Active anomaly detection session

Parameters:
  • data (array-like, shape (n_samples, n_features), dtype is number) – 2-D array of data points

  • metadata (array-like, shape (n_samples,), dtype is any) – 1-D array of metadata for each data point

  • decision_callback (callable, optional) – Function to be called when expert decision is required, it must return Label object with the decision and may terminate the session via Session.terminate(). Default is prompt_decision_callback Signature: ‘(metadata, data, session) -> Label’, where metadata is metadata of the object to be labeled, data is data of the object to be labeled, session is this session instance.

  • on_refit_callbacks (list of callable, or callable, or None, optional) – Functions to be called when model is refitted (before “decision_callback”), default is empty list. This function may call Session.terminate(). Signature: ‘(session) -> None’, where session is this session instance.

  • on_decision_callbacks (list of callable, or callable, or None, optional) – Functions to be called when expert decision is made (after “decision_callback”), default is empty list. This function may call Session.terminate(). Signature: ‘(metadata, data, session) -> None’, where metadata is metadata of the object has just been labeled, data is data of this object, session is this session instance.

  • known_labels (dict, optional) – Dictionary of known anomaly labels, keys are data/metadata indices, values are labels of type Label. Default is empty dictionary.

  • model (Coniferest or None, optional) – Anomaly detection model to use, default is PineForest().

current

Index of the last anomaly candidate

Type:

int

last_decision

Label of the last anomaly candidate or None if no decision was made

Type:

Label or None

scores

Current anomaly scores for all data points

Type:

array-like, shape (n_samples,)

terminated

True if session is terminated

Type:

bool

known_labels

Current dictionary of known anomaly labels

Type:

dict[int, Label]

known_anomalies

Array of indices of known anomalies

Type:

array-like

known_regulars

Array of indices of known regular objects

Type:

array-like

known_unknowns

Array of indices of known objects marked with Label::UNKNOWN

Type:

array-like

model

Anomaly detection model used

Type:

Coniferest

Examples

>>> from coniferest.datasets import ztf_m31
>>> from coniferest.session import Label, Session
>>> data, metadata = ztf_m31()
>>> s = Session(
...    data=data,
...    metadata=metadata,
...    decision_callback=lambda *_: Label.ANOMALY,
...    on_decision_callbacks=[lambda _metadata, _data, session: session.terminate()],
... )
>>> _ = s.run()
>>> assert len(s.known_labels) == len(s.known_anomalies) == 1
property current: int
property known_anomalies: ndarray
property known_labels: Dict[int, Label]
property known_regulars: ndarray
property known_unknowns: ndarray
property last_decision: Label | None
property model: Coniferest
run() Session[source]

Evaluate interactive anomaly detection session

property scores: ndarray
terminate() None[source]
property terminated: bool

Submodules

coniferest.session.callback module

class coniferest.session.callback.TerminateAfter(budget: int)[source]

Bases: object

Terminate session after given number of iterations.
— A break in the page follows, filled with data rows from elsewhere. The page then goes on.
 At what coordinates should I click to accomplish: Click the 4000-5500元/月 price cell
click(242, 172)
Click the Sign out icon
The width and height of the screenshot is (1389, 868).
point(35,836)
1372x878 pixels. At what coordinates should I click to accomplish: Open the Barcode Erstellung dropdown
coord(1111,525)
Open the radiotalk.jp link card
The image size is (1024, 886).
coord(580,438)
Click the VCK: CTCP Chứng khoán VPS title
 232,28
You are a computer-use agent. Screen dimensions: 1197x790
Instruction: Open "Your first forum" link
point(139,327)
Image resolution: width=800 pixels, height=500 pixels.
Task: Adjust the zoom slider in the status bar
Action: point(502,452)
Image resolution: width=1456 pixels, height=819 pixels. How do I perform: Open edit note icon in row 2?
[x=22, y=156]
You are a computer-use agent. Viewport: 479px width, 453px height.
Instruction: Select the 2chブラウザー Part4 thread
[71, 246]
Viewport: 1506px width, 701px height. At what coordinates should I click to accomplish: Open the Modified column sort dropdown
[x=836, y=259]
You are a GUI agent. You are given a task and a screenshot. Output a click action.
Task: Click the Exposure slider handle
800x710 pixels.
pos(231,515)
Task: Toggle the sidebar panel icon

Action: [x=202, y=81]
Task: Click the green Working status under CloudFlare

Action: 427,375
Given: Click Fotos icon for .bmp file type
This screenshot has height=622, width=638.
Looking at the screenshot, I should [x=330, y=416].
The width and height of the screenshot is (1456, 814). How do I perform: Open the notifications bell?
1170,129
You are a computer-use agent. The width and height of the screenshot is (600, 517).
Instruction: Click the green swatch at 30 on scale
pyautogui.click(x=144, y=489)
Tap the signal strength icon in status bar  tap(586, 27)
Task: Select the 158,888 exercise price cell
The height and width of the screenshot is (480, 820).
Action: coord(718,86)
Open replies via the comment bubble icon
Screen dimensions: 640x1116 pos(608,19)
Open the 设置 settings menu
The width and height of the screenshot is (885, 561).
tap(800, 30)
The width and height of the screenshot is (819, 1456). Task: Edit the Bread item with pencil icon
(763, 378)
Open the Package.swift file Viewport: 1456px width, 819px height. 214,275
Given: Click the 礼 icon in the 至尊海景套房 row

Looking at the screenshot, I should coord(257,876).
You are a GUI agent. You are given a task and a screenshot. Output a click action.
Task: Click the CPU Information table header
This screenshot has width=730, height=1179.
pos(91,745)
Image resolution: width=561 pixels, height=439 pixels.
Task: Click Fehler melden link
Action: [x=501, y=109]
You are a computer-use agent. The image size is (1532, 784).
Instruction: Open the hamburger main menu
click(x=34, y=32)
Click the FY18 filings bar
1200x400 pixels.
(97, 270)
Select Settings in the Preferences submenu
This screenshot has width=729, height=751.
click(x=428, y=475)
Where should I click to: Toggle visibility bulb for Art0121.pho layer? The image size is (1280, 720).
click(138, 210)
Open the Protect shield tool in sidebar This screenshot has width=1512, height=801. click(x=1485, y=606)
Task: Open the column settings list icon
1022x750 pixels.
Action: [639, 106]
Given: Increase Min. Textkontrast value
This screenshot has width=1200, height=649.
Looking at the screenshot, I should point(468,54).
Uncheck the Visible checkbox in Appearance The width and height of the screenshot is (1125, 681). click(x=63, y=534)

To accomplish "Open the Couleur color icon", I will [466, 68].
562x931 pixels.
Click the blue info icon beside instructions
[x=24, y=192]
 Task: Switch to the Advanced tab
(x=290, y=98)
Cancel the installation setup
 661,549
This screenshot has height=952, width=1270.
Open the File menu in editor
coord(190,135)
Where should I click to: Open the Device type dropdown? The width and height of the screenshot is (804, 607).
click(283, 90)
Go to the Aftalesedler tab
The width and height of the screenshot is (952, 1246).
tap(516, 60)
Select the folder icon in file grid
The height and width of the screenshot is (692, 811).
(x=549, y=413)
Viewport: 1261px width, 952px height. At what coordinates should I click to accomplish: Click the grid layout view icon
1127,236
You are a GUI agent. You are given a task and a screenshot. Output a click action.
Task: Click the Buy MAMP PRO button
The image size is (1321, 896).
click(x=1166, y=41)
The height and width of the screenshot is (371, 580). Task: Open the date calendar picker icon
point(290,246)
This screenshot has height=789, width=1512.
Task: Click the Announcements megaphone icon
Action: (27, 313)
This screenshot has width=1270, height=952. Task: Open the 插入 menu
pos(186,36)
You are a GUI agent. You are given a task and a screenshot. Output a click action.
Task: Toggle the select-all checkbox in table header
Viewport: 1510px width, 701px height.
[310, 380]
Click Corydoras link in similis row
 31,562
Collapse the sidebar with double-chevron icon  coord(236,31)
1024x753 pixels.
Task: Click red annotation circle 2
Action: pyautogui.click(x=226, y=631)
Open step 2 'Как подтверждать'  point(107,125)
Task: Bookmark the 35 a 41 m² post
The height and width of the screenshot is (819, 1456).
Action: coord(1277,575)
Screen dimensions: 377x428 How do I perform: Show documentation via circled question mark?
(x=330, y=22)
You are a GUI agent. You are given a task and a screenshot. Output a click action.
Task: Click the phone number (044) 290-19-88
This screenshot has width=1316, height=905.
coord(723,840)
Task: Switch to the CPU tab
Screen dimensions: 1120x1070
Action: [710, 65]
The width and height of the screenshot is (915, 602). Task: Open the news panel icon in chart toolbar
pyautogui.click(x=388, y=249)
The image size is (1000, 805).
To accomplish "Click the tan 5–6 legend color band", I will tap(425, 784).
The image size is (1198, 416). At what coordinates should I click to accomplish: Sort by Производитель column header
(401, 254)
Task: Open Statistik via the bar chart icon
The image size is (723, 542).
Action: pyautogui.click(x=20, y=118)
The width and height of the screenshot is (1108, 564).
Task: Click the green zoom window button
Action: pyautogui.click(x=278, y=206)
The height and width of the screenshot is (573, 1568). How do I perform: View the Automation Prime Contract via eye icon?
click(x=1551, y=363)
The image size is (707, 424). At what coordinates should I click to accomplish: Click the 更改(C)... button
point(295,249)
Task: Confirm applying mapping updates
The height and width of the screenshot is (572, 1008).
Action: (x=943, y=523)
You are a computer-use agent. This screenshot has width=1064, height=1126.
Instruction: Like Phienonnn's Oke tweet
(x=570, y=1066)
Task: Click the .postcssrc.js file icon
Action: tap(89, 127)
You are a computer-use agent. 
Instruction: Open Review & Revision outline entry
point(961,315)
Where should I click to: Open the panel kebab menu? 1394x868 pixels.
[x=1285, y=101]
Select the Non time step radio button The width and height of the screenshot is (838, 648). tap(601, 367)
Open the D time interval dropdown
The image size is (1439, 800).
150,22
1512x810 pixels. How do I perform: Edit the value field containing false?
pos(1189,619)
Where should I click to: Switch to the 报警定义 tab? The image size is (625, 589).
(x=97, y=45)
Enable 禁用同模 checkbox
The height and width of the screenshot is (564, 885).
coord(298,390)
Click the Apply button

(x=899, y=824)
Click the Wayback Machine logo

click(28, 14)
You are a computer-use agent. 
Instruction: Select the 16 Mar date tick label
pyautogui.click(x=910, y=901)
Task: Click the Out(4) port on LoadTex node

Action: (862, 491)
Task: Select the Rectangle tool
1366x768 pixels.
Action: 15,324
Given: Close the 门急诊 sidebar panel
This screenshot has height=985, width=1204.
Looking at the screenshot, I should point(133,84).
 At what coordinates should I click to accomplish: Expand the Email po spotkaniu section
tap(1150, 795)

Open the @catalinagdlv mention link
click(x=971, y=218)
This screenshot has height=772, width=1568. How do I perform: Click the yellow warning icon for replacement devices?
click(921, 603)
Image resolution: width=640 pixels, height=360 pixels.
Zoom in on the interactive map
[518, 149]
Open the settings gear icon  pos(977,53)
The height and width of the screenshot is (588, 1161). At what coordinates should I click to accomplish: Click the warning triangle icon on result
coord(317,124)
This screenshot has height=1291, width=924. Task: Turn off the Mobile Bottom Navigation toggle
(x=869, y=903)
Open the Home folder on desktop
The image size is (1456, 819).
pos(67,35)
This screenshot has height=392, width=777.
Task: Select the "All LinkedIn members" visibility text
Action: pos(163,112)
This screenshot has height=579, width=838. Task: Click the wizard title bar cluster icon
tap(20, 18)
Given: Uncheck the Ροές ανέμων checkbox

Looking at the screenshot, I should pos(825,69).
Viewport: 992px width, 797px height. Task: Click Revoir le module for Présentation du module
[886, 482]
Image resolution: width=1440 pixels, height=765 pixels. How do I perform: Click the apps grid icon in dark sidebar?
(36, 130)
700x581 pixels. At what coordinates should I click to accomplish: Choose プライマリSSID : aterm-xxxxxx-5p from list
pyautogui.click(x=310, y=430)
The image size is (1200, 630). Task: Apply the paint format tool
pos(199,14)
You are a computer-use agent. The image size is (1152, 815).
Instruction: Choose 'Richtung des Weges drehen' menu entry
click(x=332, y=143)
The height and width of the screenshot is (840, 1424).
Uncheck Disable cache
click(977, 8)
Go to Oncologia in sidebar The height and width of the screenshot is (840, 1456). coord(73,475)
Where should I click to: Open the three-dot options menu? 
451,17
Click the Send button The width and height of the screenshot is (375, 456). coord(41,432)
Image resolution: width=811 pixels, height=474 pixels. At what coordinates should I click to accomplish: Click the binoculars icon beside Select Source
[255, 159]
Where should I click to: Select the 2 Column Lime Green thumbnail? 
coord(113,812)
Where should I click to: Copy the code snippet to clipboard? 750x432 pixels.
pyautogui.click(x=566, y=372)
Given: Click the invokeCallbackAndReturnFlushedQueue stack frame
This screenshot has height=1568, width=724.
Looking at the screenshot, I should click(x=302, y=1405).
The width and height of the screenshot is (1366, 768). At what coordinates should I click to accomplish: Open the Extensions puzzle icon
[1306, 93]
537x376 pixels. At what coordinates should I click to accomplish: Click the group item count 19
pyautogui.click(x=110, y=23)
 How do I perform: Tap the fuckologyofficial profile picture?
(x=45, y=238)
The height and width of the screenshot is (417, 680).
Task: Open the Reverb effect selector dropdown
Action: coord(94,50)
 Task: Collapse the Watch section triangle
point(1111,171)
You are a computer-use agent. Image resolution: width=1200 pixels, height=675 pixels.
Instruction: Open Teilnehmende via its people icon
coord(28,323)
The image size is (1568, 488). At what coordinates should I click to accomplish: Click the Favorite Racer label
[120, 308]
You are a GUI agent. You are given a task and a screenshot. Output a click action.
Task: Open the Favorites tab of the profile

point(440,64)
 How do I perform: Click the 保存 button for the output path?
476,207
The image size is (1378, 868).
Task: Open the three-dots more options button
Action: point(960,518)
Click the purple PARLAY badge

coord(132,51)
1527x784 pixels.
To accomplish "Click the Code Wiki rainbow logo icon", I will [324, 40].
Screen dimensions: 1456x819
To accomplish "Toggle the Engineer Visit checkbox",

This callback to be used as “on decision callback”: Session(…, on_decision_callbacks=[TerminateAfter(budget)])

Parameters:

budget (int) – Number of iterations after which session will be terminated.

class coniferest.session.callback.TerminateAfterNAnomalies(budget: int)[source]

Bases: object

Terminate session after given number of newly labeled anomalies.

This callback to be used as “on decision callback”: Session(…, on_decision_callbacks=[TerminateAfter(budget)])

Parameters:

budget (int) – Number of anomalies to stop after.

coniferest.session.callback.prompt_decision_callback(metadata, data, session) Label[source]

Prompt user to label the object as anomaly or regular.

If user sends keyboard interrupt, terminate the session.

coniferest.session.callback.viewer_decision_callback(metadata, data, session) Label[source]

Open SNAD Viewer for ZTF DR object. Metadata must be ZTF DR object ID.